For yogurt curry, ‘kadhi’:-
Chestnut flour (Singhade ka atta) – 1/2 cup
Butter milk – 2 cups
Bay leaf – 4-5
Green chilli- 3-4
Red chilli Whole – 2
Salt as per taste
Sugar 1/4 tsp
Ghee-2tsp
For Barnyard millet( chawal/rice):-
Barnyard millet (sama chawal )-1/2 cup
Cumin seed- 1/4 tsp
Chopped vegetables (carrot,potato etc)
Green chilli-1
Green coriander -1 tbsp
Method:-
For kadhi
Mix singhade ka atta in buttermilk beat till all lumps disappear.
Heat ghee in a wok. Add bay leaf and ginger- green chilli paste in it stir and add whole red chilli .

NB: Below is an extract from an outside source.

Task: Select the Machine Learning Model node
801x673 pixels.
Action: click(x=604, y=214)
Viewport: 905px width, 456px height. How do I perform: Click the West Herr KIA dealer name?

Add singhade ka atta and butter milk mixture in it . Boil kadhi on medium flame till thick add sugar, salt and pepper in it .
Serve hot with vrat ke chawal .
Vrat ke chawal
Wash and soak rice with one cup of water.
Heat a pan and add ghee in it . Add cumin seeds and green chilli stir and add fine chopped vegetables in it .
Add tomatoes and stir well add salt and pepper .
add rice with water in it .
Cook till done add coriander and cottage cheese for garnishing .
Serve with kadhi .
Yogurt curry with barnyard millet or ‘Vrat ke Kadhi chawal’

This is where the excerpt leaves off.